As a 61-year resident of Las Vegas and a licensed Nevada attorney for 37 years, I love our state and the many professionals and leaders who have created and maintained our quality of life.
However, local lawyers are casting a net far too wide at the expense of Nevadans and our health care system.
Once again, the platform for trial lawyers is the alleged wrongdoing at the Endoscopy Center of Southern Nevada, which resulted in about 100 Las Vegas residents being infected with hepatitis C, and left one patient dead.
The trial attorneys are bringing the same case again, but this time against a new target: Health Plan of Nevada, which insured two of the victims. The case has grave implications for the health care of all Nevadans.
In a May 2010 editorial headlined “Greed, not justice,” the editors of the Las Vegas Review-Journal pointed out that responsibility for the medical malpractice and alleged criminal activity that victimized so many rests squarely on the shoulders of Dr. Dipak Desai and the members of his staff. Their decisions to share medication vials, syringes and improperly sterilized equipment caused these unspeakable horrors and are the subject of a criminal trial scheduled for this spring.
In the editorial, the Review-Journal forecast the future detriments that multiple multimillion dollar jury awards, such as the estimated $270 million decision against Teva Pharmaceuticals and its distributor, Baxter, would have on Nevada’s health care system and its patients: “(The) costs are shared by everyone … through higher costs on goods and services. This particular case — and the outbreak-related trials that will follow it — certainly will have the effect of making health care more expensive.”

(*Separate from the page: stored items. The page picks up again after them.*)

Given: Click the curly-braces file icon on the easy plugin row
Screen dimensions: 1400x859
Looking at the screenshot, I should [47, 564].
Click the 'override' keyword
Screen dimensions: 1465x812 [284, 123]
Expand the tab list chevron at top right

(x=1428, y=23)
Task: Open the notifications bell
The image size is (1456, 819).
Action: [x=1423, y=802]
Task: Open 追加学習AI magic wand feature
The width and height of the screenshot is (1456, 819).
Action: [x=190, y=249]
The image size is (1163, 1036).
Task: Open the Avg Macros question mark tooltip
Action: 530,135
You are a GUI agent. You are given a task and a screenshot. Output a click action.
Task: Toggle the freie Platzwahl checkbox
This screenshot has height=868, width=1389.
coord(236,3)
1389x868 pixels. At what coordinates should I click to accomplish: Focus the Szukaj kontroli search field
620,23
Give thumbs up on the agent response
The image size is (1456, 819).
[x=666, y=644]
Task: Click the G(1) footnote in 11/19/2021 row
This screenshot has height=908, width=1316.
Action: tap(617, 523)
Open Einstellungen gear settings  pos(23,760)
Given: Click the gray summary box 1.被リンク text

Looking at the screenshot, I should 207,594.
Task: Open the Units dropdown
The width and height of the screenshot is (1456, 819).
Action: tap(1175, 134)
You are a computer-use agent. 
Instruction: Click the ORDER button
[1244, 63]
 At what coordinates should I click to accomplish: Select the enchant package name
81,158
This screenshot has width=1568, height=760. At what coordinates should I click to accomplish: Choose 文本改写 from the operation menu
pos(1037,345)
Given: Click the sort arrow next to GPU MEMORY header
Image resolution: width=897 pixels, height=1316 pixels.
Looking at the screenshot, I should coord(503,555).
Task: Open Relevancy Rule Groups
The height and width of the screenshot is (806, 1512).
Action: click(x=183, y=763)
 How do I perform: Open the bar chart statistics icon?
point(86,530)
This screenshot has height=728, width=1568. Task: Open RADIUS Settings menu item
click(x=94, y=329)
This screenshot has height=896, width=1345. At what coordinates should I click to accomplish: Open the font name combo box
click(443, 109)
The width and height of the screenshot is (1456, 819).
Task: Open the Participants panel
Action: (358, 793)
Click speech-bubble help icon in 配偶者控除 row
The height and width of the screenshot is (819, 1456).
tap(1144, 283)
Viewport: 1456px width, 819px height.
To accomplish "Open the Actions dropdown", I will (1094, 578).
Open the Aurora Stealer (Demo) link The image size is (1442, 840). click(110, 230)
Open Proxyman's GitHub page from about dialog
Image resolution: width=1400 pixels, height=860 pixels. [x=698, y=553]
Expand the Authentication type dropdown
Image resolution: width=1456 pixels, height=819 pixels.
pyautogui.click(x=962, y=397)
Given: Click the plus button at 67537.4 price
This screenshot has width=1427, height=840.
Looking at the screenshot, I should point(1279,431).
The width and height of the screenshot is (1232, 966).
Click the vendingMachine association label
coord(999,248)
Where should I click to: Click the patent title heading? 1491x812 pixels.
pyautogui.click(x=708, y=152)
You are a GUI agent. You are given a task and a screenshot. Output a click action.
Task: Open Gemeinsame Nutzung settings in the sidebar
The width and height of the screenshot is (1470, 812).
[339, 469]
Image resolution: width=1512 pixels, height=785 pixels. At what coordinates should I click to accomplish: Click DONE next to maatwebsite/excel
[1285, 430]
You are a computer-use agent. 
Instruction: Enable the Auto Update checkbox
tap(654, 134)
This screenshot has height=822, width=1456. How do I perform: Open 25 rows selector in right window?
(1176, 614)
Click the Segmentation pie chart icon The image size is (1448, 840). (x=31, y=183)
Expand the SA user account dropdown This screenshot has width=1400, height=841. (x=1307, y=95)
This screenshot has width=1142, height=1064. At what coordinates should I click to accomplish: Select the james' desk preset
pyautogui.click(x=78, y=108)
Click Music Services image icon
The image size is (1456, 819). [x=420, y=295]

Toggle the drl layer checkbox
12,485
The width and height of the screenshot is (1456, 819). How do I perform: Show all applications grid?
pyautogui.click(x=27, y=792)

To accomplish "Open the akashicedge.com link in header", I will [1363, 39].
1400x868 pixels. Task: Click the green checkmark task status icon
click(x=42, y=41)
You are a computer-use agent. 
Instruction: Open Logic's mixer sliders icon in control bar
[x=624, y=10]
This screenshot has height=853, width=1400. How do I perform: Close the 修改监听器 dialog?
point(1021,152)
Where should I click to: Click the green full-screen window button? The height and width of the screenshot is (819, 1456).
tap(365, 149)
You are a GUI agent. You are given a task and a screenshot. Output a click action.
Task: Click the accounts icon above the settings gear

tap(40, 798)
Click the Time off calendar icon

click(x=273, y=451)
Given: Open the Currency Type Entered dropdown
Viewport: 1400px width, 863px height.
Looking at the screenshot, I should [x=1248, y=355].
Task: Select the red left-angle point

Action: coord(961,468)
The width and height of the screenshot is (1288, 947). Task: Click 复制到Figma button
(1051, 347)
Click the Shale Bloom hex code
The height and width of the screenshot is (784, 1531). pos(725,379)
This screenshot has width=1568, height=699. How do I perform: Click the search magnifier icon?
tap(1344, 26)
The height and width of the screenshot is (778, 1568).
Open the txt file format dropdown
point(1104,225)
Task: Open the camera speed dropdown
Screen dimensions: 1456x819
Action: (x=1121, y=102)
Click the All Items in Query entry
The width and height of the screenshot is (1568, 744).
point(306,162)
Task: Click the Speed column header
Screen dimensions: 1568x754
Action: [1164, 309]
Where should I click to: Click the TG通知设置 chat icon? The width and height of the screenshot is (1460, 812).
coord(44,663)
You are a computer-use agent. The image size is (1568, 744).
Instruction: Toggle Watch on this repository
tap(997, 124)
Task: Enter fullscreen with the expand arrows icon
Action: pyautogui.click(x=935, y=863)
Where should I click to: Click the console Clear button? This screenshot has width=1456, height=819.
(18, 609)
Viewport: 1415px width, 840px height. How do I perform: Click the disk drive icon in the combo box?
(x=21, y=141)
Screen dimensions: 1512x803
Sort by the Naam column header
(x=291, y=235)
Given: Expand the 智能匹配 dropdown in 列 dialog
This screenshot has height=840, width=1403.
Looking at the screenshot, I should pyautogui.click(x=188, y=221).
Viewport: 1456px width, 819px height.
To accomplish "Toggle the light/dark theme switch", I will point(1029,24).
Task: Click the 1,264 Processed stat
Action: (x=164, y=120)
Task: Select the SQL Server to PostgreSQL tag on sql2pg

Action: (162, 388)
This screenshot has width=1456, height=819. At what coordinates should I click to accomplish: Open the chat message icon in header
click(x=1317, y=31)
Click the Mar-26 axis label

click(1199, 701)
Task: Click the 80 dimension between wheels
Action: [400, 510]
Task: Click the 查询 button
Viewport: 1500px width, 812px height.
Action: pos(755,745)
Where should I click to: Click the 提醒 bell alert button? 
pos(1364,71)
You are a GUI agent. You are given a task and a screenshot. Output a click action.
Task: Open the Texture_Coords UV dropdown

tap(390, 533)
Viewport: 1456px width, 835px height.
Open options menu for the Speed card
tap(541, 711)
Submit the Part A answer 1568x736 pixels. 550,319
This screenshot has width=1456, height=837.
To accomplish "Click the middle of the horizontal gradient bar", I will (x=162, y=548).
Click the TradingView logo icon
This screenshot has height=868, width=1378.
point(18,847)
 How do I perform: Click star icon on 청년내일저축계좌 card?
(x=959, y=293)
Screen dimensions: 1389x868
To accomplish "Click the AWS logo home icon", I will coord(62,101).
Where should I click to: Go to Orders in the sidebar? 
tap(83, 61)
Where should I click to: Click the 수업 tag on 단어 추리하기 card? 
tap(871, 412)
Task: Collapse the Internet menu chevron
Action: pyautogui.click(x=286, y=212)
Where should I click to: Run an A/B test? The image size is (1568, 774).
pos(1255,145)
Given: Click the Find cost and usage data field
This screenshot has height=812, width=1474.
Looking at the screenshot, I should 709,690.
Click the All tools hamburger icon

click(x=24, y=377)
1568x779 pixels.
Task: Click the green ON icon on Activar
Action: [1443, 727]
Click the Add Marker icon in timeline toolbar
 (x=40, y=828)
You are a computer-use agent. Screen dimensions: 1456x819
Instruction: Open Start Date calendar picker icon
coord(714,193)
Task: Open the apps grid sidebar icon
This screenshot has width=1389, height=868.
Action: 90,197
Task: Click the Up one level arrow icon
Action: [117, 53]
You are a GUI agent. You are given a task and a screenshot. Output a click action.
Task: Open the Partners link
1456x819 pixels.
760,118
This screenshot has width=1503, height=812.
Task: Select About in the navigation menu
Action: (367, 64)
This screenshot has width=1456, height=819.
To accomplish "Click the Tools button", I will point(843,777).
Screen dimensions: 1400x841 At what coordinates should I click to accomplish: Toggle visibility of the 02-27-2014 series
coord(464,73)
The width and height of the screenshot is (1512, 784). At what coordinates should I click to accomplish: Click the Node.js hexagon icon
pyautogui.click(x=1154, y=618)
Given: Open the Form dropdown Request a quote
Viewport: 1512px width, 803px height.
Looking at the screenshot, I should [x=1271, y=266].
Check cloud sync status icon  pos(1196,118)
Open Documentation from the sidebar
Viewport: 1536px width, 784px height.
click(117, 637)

Indeed. According to data from the Kaiser Family Foundation, Nevada suffered the highest annual growth in health care costs from 1980 to 2009, the latest year for which data are available.
This is not to minimize the deeply personal impact the hepatitis outbreak had on the victims and our community. Health Plan of Nevada has been and continues to be outraged by the terrible acts that were committed against its members and has expressed its deepest sympathies to the victims and their families.
But as trial attorneys seek to cash in yet again on the hepatitis tragedy, the price they may exact will be paid by all of us. Personally, I don’t want my health insurer to be forced to interfere with my medical care, if this case results in health insurers also becoming malpractice insurers.
Sadly, this case against a health insurer won’t make any of us safer as patients, nor will it result in doctors providing better care — it will only make care less affordable for all of us. It may line the pockets of a few privileged professionals, but at what cost to the people of Nevada? Our state already has the second-highest uninsured rate (22 percent) in the United States today, and cases like this will only make it worse.
And the quality of our lives in Nevada will also be worse for it.
Attorney Peter Bernhard is counsel for Health Plan of Nevada. The current trial is before Clark County District Judge Timothy C. Williams.